In der Röhre liegen, säuberlich eingerollt, einige Bögen weißen Pergamentpapiers, beschrieben mit schwarzer Tinte. „Papier in ‚Zeitkapseln‘ ist selten“, sagt Sukup. Noch dazu in dieser Verfassung: „So wie ich das sehe, ist das Pergament in ausgezeichnetem Zustand“, ist Sukup begeistert. Das war angesichts der Bedingungen, unter denen die „Zeitkapsel“ in den letzten 150 Jahren existierte, alles andere als erwartbar: In der Kugel herrschten Temperaturunterschiede von bis zu 100 Grad Celsius, die Luftfeuchtigkeit schwankte in 80 Meter Höhe von nasskalt zu heiß und trocken.

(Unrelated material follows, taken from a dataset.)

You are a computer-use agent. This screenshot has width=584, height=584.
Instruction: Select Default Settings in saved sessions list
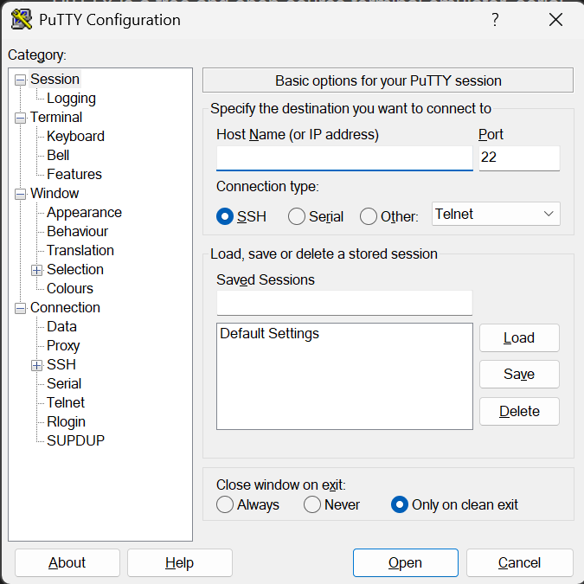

„Zeitkapsel“ soll Rätsel um Turmerbauung lösen

Was auf den Pergamentpapierseiten in fein säuberlicher Handschrift geschrieben steht, das wollen die Chorherren des Stifts jetzt unter Aufsicht von Historikern analysieren. „Von der ‚Zeitkapsel‘ erhoffen wir uns schriftliche Dokumente über die Errichtung der beiden Turmkreuze, zum Beispiel über den Architekten, und wer die Firma war, die damals die Kreuze errichtet hat“, erklärt Chorherr Anton Höslinger. Im August sollen die historischen Analysen abgeschlossen sein, dann werde man mehr wissen.

Die beiden Kirchturmkreuze werden unterdessen aufwendig restauriert. Wind und Wetter haben sie in den vergangenen 150 Jahren gezeichnet, Teile sind abgesprungen oder haben sich verschoben. Ein erstes Geheimnis über die Bauart der Türme konnten die Kirchturmspengler bereits jetzt lösen: Die Kreuze sind nicht wie üblich als Ganzes auf den Turm aufgesteckt worden. „Dafür waren sie zu schwer“, erklärt Sukup. Vielmehr sei der vertikale Eisendorn in den Turm mit eingebaut worden. Erst ganz zum Schluss seien der Querbalken und die Verzierungen händisch angebracht worden – das alles ohne moderne Hilfsmittel und in 80 Meter Höhe. Wie genau das möglich war, darauf gibt vielleicht die ‚Zeitkapsel‘ eine Antwort.